2003-02-12 01:57:17

by Roland McGrath

[permalink] [raw]
Subject: another subtle signals issue

I have run across another issue brought up my signals changes. As it
stands now, a SIG_DFL signal whose default action is to do nothing will
deliver the signal and only inside get_signal_to_deliver decide to ignore
it. So there can be a TIF_SIGPENDING wakeup that results in no signal
being delivered and is intended to have no visible effect, in particular
POSIX semantics are that it won't cause an EINTR result from some random
blocking call. It had been my assumption that this would be ok, though it
really ought to be optimized away.

However, it's clearly not ok for sys_semop. It's plain from reading the
code that it will always return EINTR if it gets a signal wakeup, and that
indeed explains some failures we're seeing in the LSB testsuite on current
kernels.

We are testing the patch below. Please do not put this patch in. The
optimization should go in eventually, but this patch needs to be cleaned up
so we don't bother queuing and dequeuing the ignored signal, and to have
some comments. Moreover, I want to better understand what is going on
before we put the question to bed.

I think sys_semop would be closer to right if it used ERESTARTSYS instead
of EINTR. However, using this patch fixes some other LSB test problems I
hadn't yet figured out, as well as semop. The other affected tests involve
wait4 and read (n_tty), which do appear to use ERESTARTSYS in the
appropriate fashion. Thus I am confused as to why this should matter to
those cases at all, and suspect there is some other problem lurking.

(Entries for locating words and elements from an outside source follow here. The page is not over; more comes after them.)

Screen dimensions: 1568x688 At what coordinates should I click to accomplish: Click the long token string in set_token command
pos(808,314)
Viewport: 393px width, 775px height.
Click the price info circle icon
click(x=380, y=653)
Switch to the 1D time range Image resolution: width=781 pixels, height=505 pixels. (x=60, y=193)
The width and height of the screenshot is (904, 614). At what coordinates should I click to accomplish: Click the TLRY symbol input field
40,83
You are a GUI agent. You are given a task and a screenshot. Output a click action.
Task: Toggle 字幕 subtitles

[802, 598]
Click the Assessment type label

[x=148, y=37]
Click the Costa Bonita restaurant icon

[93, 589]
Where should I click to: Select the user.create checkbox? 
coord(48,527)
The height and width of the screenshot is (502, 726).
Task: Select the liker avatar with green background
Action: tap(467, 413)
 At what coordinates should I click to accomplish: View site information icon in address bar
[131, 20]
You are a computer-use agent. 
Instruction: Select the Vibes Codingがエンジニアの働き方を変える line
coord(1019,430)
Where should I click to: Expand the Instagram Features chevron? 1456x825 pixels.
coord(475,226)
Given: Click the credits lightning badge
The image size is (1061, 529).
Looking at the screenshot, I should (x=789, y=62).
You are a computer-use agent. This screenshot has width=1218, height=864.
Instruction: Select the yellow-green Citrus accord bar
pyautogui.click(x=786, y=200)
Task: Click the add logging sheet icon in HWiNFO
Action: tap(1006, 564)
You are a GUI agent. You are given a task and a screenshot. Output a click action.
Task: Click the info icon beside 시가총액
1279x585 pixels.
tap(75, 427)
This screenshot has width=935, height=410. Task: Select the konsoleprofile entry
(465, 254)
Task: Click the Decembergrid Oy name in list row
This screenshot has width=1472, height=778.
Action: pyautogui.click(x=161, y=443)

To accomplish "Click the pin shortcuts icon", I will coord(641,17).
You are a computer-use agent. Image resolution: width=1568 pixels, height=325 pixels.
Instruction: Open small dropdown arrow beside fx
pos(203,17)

The reason I am concerned about this is that I think any case that is
broken by the lack of the optimization in the patch below must also be
broken vis a vis the semantics of stop signals and SIGCONT (when SIG_DFL,
SIG_IGN, or blocked). POSIX says that when a process is stopped by
e.g. SIGSTOP, and then continued by SIGCONT, any functions that were in
progress at the time of stop are unaffected unless SIGCONT runs a handler.
That is, nobody returns EINTR because of the stop/continue.

In the semop tests, a SIGCHLD signal (when set to SIG_DFL, which means do
nothing) was what made semop return EINTR when it should have kept
blocking. I haven't fully investigated the other cases whose behavior was
affected, but the same thing seems reasonably likely. It seems to me that,
anything whose behavior is perturbed by waking up, dequeueing a SIGCHLD and
doing nothing about it in get_signal_to_deliver, and resuming, would also
be perturbed by waking up, dequeuing a SIGSTOP, stopping, be continued by
someone sending SIGCONT, dequeuing a SIGCONT, do nothing about it, and
resuming. So if the patch below fixes it, it's already a bug.

As I said, sys_semop is clearly wrong in its use of EINTR. Any use of
EINTR is suspect and perhaps ought to be ERESTARTSYS (which gets morphed
into EINTR when it's appropriate to return EINTR). But that does not
explain the other behaviors I saw change, so I wonder what I am missing.
I would appreciate any thoughts you have on this.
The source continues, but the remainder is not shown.